Bar & Bench News Network
The Department of Industrial Policy and Promotion (DIPP) has on September 30, 2011 come out with new Foreign Direct Investment (FDI) Policy effective from October 1, 2011. Under the new consolidated FDI Policy, DIPP states that instruments with in-built option of any type would not qualify as a eligible instrument of FDI.
The new FDI policy states in Section 3.3.2.1 “Only equity shares, fully, compulsorily and mandatorily convertible debentures and fully, compulsorily and mandatorily convertible preference shares, with no in-built options of any type, would qualify as eligible instruments for FDI. Equity instruments issued/transferred to non-residents having in-built options or supported by options sold by third parties would lose their equity character and such instruments would have to comply with the extant ECB guidelines.”
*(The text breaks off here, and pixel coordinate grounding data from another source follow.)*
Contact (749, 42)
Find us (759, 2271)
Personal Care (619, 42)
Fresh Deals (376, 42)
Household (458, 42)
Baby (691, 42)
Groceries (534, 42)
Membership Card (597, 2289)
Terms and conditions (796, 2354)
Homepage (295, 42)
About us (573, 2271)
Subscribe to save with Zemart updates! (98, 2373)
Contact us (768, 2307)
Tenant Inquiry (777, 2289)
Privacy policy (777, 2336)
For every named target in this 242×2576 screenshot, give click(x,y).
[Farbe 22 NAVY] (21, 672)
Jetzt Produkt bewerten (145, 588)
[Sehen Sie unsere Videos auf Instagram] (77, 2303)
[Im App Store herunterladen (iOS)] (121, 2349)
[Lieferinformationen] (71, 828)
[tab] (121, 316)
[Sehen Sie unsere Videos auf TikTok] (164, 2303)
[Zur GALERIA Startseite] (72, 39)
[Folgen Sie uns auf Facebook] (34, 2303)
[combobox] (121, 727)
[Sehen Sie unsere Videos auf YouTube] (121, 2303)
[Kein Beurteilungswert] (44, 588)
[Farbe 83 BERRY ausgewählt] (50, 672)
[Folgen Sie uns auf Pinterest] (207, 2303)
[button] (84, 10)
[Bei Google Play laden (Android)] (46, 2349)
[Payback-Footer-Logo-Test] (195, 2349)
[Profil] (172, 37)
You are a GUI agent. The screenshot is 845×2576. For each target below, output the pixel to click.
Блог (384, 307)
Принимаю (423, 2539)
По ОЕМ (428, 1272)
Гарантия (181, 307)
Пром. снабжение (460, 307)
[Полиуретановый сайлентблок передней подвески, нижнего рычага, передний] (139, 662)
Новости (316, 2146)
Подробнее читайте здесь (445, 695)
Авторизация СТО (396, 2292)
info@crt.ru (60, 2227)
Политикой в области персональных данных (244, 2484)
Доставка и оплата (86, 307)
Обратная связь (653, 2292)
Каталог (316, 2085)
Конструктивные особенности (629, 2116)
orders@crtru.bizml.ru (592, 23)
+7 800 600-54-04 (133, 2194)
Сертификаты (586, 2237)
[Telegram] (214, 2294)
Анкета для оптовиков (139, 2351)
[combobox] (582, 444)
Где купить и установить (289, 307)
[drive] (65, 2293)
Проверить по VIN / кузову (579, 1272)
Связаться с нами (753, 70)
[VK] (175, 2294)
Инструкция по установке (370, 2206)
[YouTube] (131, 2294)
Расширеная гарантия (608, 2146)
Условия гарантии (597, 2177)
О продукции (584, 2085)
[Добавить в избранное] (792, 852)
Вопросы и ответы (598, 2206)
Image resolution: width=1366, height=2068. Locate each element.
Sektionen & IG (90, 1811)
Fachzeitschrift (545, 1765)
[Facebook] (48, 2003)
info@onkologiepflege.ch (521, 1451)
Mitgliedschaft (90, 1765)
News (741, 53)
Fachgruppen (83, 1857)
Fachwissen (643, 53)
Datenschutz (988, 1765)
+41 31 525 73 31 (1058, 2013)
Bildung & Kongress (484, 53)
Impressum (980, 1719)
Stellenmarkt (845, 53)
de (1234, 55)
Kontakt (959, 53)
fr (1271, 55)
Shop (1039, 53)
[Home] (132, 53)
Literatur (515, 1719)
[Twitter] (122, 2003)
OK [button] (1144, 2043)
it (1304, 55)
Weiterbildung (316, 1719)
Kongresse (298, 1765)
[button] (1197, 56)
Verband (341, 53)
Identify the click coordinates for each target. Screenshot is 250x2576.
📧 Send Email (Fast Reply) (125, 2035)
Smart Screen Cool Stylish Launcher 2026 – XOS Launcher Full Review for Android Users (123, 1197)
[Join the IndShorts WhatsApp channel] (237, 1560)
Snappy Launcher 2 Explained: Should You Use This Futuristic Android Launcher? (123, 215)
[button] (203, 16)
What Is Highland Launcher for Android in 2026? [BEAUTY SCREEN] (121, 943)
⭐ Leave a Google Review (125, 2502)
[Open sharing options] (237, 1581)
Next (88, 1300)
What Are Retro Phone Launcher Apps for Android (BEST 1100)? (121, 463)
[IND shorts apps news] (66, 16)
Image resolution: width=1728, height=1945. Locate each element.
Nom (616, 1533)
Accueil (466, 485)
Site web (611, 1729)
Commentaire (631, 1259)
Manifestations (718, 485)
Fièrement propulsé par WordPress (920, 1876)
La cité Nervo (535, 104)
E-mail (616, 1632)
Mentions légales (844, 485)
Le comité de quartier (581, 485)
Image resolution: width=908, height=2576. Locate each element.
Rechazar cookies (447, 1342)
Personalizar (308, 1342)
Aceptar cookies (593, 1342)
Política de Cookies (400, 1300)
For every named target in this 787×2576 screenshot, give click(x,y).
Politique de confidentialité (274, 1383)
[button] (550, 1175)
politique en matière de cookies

It is interesting to note that while DIPP has included this language in the FDI Policy there is no specific definition or explanation provided for the term “options”.
This development needs to be viewed in context of the concerns raised by the Reserve Bank of India (RBI) on put options. Of late the RBI had started raising questions on many deals where the foreign investors were trying to exit through the put option route. RBI was proactively sending notices to such companies since it was of the view that such pre-agreed put options are foreign 'loans' and not 'equity'. In the early month of September, Bar & Bench had spoken to Gautam Saha of AZB & Partners in detail on the RBI’s stand.
In the new FDI Policy, it seems that the DIPP has taken the same stance as the RBI and included a specific provision on the issue of optionality. This provision could have an adverse impact on foreign investors as put option is one of the most widely adopted mode of exit.
We will need to wait and watch how the new FDI Policy will affect the investors exit right and the inflow of FDI in the country.